Wet Cookies: Earthling

Wet Cookies
Earthling
Collision
2007-04-24

On their respectable but patchy debut Earthling, jazzy-dub heads Wet Cookies jam to academic sounds shot through with looseness and flavor. For all its hip tradition, jazz remains an insider-ball genre, whose appeal stems as much from its in-the-moment heat as from the craft’s technical demands. To no surprise, several of the featured players, including band co-founder Bjoern Klein, were professionally trained in this style. Jazz is their subject matter, their sacred cow abounding in sonic possibilities.
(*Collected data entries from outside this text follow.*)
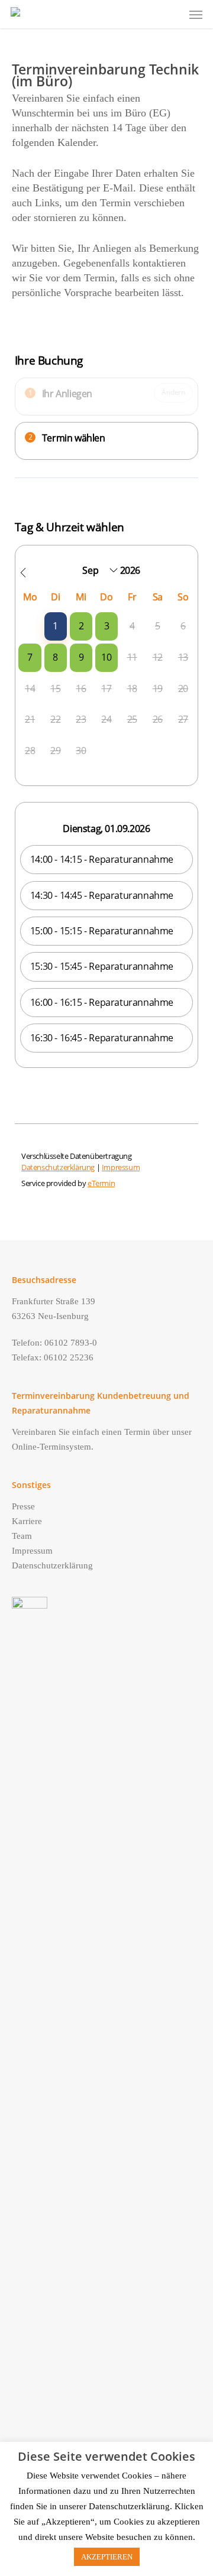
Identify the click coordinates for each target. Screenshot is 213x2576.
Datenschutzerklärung (52, 1565)
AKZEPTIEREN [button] (107, 2556)
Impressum (32, 1550)
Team (22, 1536)
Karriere (27, 1521)
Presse (23, 1506)
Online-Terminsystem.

The sense quickly emerges that, while skilled and passionate, Wet Cookies are performing largely for themselves. Improvised flourishes run through the ambling sax-trumpet interplay of “One More Step” and the sensually restrained “Lucky We Were” but fail to excite. These tracks tow a precarious line between spirited free-form and aimless tedium. As a whole, Earthling features too much of the latter. Though, being dub, its jazz comes in hybrid varieties: reggae (“Chicken Lickin”), R&B (“Sundazed”), melodramatic classical (title track), and thud-heavy electronic (on the album standout “Slutmachine”). These crossover twists are welcome and provide the swagger that Earthling doesn’t always muster with its more purist jazz.